■ **REQUIRED WORK**: I'd like every record given again exactly, please.

■ **DATASET**:
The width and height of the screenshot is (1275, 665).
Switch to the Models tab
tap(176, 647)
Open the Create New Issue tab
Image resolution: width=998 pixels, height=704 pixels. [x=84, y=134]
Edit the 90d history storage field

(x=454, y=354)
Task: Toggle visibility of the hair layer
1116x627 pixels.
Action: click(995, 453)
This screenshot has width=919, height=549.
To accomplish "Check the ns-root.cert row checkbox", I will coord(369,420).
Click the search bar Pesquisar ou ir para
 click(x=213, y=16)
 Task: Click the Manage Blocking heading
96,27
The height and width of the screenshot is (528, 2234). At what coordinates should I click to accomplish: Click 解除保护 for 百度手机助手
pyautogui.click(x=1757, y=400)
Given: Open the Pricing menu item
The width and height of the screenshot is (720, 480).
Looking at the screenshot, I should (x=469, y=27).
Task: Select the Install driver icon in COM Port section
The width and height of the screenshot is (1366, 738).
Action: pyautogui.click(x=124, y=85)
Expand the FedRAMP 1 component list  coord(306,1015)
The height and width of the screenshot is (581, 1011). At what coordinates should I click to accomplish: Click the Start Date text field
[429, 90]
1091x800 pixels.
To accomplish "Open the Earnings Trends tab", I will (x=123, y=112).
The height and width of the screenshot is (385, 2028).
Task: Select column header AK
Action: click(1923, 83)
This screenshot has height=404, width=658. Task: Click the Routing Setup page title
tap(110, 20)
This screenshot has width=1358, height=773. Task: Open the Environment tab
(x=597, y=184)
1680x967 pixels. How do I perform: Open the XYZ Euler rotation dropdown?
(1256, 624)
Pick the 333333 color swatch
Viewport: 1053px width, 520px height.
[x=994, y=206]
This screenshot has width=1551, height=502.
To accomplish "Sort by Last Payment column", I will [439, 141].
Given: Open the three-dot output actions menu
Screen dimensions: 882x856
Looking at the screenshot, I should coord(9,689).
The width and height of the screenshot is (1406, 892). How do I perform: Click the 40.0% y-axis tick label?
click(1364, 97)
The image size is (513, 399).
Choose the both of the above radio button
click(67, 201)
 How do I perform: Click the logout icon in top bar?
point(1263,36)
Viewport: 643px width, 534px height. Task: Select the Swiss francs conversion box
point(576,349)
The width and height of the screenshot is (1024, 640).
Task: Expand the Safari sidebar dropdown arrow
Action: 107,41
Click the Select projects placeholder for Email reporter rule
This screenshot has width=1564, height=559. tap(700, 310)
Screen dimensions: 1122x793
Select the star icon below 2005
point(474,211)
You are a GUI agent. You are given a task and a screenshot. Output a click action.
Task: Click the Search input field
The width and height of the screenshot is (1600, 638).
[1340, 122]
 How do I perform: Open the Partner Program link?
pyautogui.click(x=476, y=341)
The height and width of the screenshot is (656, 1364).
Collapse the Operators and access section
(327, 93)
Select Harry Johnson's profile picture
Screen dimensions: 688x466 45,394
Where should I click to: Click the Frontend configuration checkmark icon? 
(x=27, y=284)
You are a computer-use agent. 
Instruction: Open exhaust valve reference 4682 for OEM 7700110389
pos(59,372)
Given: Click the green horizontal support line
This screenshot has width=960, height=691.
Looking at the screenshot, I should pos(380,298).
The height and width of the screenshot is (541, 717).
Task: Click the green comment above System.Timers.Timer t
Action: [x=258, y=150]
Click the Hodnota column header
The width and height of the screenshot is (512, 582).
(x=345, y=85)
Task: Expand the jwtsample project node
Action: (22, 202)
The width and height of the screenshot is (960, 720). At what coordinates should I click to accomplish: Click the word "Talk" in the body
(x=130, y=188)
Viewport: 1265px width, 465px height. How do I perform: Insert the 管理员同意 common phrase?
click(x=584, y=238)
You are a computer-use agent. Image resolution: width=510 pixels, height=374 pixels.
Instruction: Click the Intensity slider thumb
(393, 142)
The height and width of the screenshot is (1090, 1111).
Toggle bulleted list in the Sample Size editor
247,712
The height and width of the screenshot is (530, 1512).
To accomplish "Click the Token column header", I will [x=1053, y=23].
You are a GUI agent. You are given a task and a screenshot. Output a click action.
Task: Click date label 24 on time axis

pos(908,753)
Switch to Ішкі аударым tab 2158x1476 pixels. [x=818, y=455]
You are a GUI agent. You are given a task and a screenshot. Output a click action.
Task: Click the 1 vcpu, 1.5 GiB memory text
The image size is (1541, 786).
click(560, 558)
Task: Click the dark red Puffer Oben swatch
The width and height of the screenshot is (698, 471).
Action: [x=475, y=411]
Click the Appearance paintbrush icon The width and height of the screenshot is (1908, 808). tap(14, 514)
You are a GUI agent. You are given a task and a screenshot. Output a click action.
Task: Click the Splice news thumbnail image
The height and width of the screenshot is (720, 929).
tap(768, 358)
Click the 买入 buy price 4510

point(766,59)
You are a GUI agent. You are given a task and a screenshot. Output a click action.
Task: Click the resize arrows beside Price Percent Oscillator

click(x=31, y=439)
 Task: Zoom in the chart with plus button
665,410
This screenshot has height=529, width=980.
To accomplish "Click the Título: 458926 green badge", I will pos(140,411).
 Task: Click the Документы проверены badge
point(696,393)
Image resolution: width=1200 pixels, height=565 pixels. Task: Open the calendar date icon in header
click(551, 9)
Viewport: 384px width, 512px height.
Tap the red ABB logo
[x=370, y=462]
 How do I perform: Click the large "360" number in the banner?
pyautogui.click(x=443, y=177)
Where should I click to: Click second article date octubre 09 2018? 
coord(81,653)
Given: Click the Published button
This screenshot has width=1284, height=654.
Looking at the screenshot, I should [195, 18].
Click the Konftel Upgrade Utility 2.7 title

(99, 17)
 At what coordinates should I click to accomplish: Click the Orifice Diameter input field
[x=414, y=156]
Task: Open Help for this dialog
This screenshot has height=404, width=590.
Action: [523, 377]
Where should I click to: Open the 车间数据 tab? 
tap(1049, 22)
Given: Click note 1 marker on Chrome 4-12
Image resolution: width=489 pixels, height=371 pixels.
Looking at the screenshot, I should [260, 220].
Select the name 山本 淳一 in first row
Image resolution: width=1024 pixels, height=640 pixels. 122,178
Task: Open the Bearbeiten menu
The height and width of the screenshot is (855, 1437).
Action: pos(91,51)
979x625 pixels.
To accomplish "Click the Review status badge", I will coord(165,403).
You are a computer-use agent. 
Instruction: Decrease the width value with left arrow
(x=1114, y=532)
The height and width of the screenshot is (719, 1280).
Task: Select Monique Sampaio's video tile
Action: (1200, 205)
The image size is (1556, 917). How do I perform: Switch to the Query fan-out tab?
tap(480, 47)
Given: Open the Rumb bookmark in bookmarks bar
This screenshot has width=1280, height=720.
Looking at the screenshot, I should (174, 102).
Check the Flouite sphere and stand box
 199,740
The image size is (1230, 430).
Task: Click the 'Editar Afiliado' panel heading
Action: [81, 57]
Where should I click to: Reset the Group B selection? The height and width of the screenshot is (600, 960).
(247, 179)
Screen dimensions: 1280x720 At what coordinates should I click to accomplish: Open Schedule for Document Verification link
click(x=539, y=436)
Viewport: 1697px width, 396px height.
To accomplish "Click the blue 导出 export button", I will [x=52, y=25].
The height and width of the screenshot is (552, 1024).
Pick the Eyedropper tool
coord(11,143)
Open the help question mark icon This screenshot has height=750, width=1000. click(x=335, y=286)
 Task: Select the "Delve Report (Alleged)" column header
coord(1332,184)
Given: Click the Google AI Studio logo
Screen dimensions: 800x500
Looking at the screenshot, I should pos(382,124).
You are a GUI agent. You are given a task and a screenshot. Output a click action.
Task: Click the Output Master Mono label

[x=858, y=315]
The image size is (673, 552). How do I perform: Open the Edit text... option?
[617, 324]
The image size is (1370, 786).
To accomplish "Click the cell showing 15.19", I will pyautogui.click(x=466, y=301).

■ **OUTPUT FOR THIS EXERCISE**:
The width and height of the screenshot is (1275, 665).
Switch to the Models tab
tap(176, 647)
Open the Create New Issue tab
Image resolution: width=998 pixels, height=704 pixels. [x=84, y=134]
Edit the 90d history storage field

(x=454, y=354)
Task: Toggle visibility of the hair layer
1116x627 pixels.
Action: click(995, 453)
This screenshot has width=919, height=549.
To accomplish "Check the ns-root.cert row checkbox", I will coord(369,420).
Click the search bar Pesquisar ou ir para
 click(x=213, y=16)
 Task: Click the Manage Blocking heading
96,27
The height and width of the screenshot is (528, 2234). At what coordinates should I click to accomplish: Click 解除保护 for 百度手机助手
pyautogui.click(x=1757, y=400)
Given: Open the Pricing menu item
The width and height of the screenshot is (720, 480).
Looking at the screenshot, I should (x=469, y=27).
Task: Select the Install driver icon in COM Port section
The width and height of the screenshot is (1366, 738).
Action: pyautogui.click(x=124, y=85)
Expand the FedRAMP 1 component list  coord(306,1015)
The height and width of the screenshot is (581, 1011). At what coordinates should I click to accomplish: Click the Start Date text field
[429, 90]
1091x800 pixels.
To accomplish "Open the Earnings Trends tab", I will (x=123, y=112).
The height and width of the screenshot is (385, 2028).
Task: Select column header AK
Action: click(1923, 83)
This screenshot has height=404, width=658. Task: Click the Routing Setup page title
tap(110, 20)
This screenshot has width=1358, height=773. Task: Open the Environment tab
(x=597, y=184)
1680x967 pixels. How do I perform: Open the XYZ Euler rotation dropdown?
(1256, 624)
Pick the 333333 color swatch
Viewport: 1053px width, 520px height.
[x=994, y=206]
This screenshot has width=1551, height=502.
To accomplish "Sort by Last Payment column", I will [439, 141].
Given: Open the three-dot output actions menu
Screen dimensions: 882x856
Looking at the screenshot, I should coord(9,689).
The width and height of the screenshot is (1406, 892). How do I perform: Click the 40.0% y-axis tick label?
click(1364, 97)
The image size is (513, 399).
Choose the both of the above radio button
click(67, 201)
 How do I perform: Click the logout icon in top bar?
point(1263,36)
Viewport: 643px width, 534px height. Task: Select the Swiss francs conversion box
point(576,349)
The width and height of the screenshot is (1024, 640).
Task: Expand the Safari sidebar dropdown arrow
Action: 107,41
Click the Select projects placeholder for Email reporter rule
This screenshot has width=1564, height=559. tap(700, 310)
Screen dimensions: 1122x793
Select the star icon below 2005
point(474,211)
You are a GUI agent. You are given a task and a screenshot. Output a click action.
Task: Click the Search input field
The width and height of the screenshot is (1600, 638).
[1340, 122]
 How do I perform: Open the Partner Program link?
pyautogui.click(x=476, y=341)
The height and width of the screenshot is (656, 1364).
Collapse the Operators and access section
(327, 93)
Select Harry Johnson's profile picture
Screen dimensions: 688x466 45,394
Where should I click to: Click the Frontend configuration checkmark icon? 
(x=27, y=284)
You are a computer-use agent. 
Instruction: Open exhaust valve reference 4682 for OEM 7700110389
pos(59,372)
Given: Click the green horizontal support line
This screenshot has width=960, height=691.
Looking at the screenshot, I should pos(380,298).
The height and width of the screenshot is (541, 717).
Task: Click the green comment above System.Timers.Timer t
Action: [x=258, y=150]
Click the Hodnota column header
The width and height of the screenshot is (512, 582).
(x=345, y=85)
Task: Expand the jwtsample project node
Action: (22, 202)
The width and height of the screenshot is (960, 720). At what coordinates should I click to accomplish: Click the word "Talk" in the body
(x=130, y=188)
Viewport: 1265px width, 465px height. How do I perform: Insert the 管理员同意 common phrase?
click(x=584, y=238)
You are a computer-use agent. Image resolution: width=510 pixels, height=374 pixels.
Instruction: Click the Intensity slider thumb
(393, 142)
The height and width of the screenshot is (1090, 1111).
Toggle bulleted list in the Sample Size editor
247,712
The height and width of the screenshot is (530, 1512).
To accomplish "Click the Token column header", I will [x=1053, y=23].
You are a GUI agent. You are given a task and a screenshot. Output a click action.
Task: Click date label 24 on time axis

pos(908,753)
Switch to Ішкі аударым tab 2158x1476 pixels. [x=818, y=455]
You are a GUI agent. You are given a task and a screenshot. Output a click action.
Task: Click the 1 vcpu, 1.5 GiB memory text
The image size is (1541, 786).
click(560, 558)
Task: Click the dark red Puffer Oben swatch
The width and height of the screenshot is (698, 471).
Action: [x=475, y=411]
Click the Appearance paintbrush icon The width and height of the screenshot is (1908, 808). tap(14, 514)
You are a GUI agent. You are given a task and a screenshot. Output a click action.
Task: Click the Splice news thumbnail image
The height and width of the screenshot is (720, 929).
tap(768, 358)
Click the 买入 buy price 4510

point(766,59)
You are a GUI agent. You are given a task and a screenshot. Output a click action.
Task: Click the resize arrows beside Price Percent Oscillator

click(x=31, y=439)
 Task: Zoom in the chart with plus button
665,410
This screenshot has height=529, width=980.
To accomplish "Click the Título: 458926 green badge", I will pos(140,411).
 Task: Click the Документы проверены badge
point(696,393)
Image resolution: width=1200 pixels, height=565 pixels. Task: Open the calendar date icon in header
click(551, 9)
Viewport: 384px width, 512px height.
Tap the red ABB logo
[x=370, y=462]
 How do I perform: Click the large "360" number in the banner?
pyautogui.click(x=443, y=177)
Where should I click to: Click second article date octubre 09 2018? 
coord(81,653)
Given: Click the Published button
This screenshot has width=1284, height=654.
Looking at the screenshot, I should [195, 18].
Click the Konftel Upgrade Utility 2.7 title

(99, 17)
 At what coordinates should I click to accomplish: Click the Orifice Diameter input field
[x=414, y=156]
Task: Open Help for this dialog
This screenshot has height=404, width=590.
Action: [523, 377]
Where should I click to: Open the 车间数据 tab? 
tap(1049, 22)
Given: Click note 1 marker on Chrome 4-12
Image resolution: width=489 pixels, height=371 pixels.
Looking at the screenshot, I should [260, 220].
Select the name 山本 淳一 in first row
Image resolution: width=1024 pixels, height=640 pixels. 122,178
Task: Open the Bearbeiten menu
The height and width of the screenshot is (855, 1437).
Action: pos(91,51)
979x625 pixels.
To accomplish "Click the Review status badge", I will coord(165,403).
You are a computer-use agent. 
Instruction: Decrease the width value with left arrow
(x=1114, y=532)
The height and width of the screenshot is (719, 1280).
Task: Select Monique Sampaio's video tile
Action: (1200, 205)
The image size is (1556, 917). How do I perform: Switch to the Query fan-out tab?
tap(480, 47)
Given: Open the Rumb bookmark in bookmarks bar
This screenshot has width=1280, height=720.
Looking at the screenshot, I should (174, 102).
Check the Flouite sphere and stand box
 199,740
The image size is (1230, 430).
Task: Click the 'Editar Afiliado' panel heading
Action: [81, 57]
Where should I click to: Reset the Group B selection? The height and width of the screenshot is (600, 960).
(247, 179)
Screen dimensions: 1280x720 At what coordinates should I click to accomplish: Open Schedule for Document Verification link
click(x=539, y=436)
Viewport: 1697px width, 396px height.
To accomplish "Click the blue 导出 export button", I will [x=52, y=25].
The height and width of the screenshot is (552, 1024).
Pick the Eyedropper tool
coord(11,143)
Open the help question mark icon This screenshot has height=750, width=1000. click(x=335, y=286)
 Task: Select the "Delve Report (Alleged)" column header
coord(1332,184)
Given: Click the Google AI Studio logo
Screen dimensions: 800x500
Looking at the screenshot, I should pos(382,124).
You are a GUI agent. You are given a task and a screenshot. Output a click action.
Task: Click the Output Master Mono label

[x=858, y=315]
The image size is (673, 552). How do I perform: Open the Edit text... option?
[617, 324]
The image size is (1370, 786).
To accomplish "Click the cell showing 15.19", I will pyautogui.click(x=466, y=301).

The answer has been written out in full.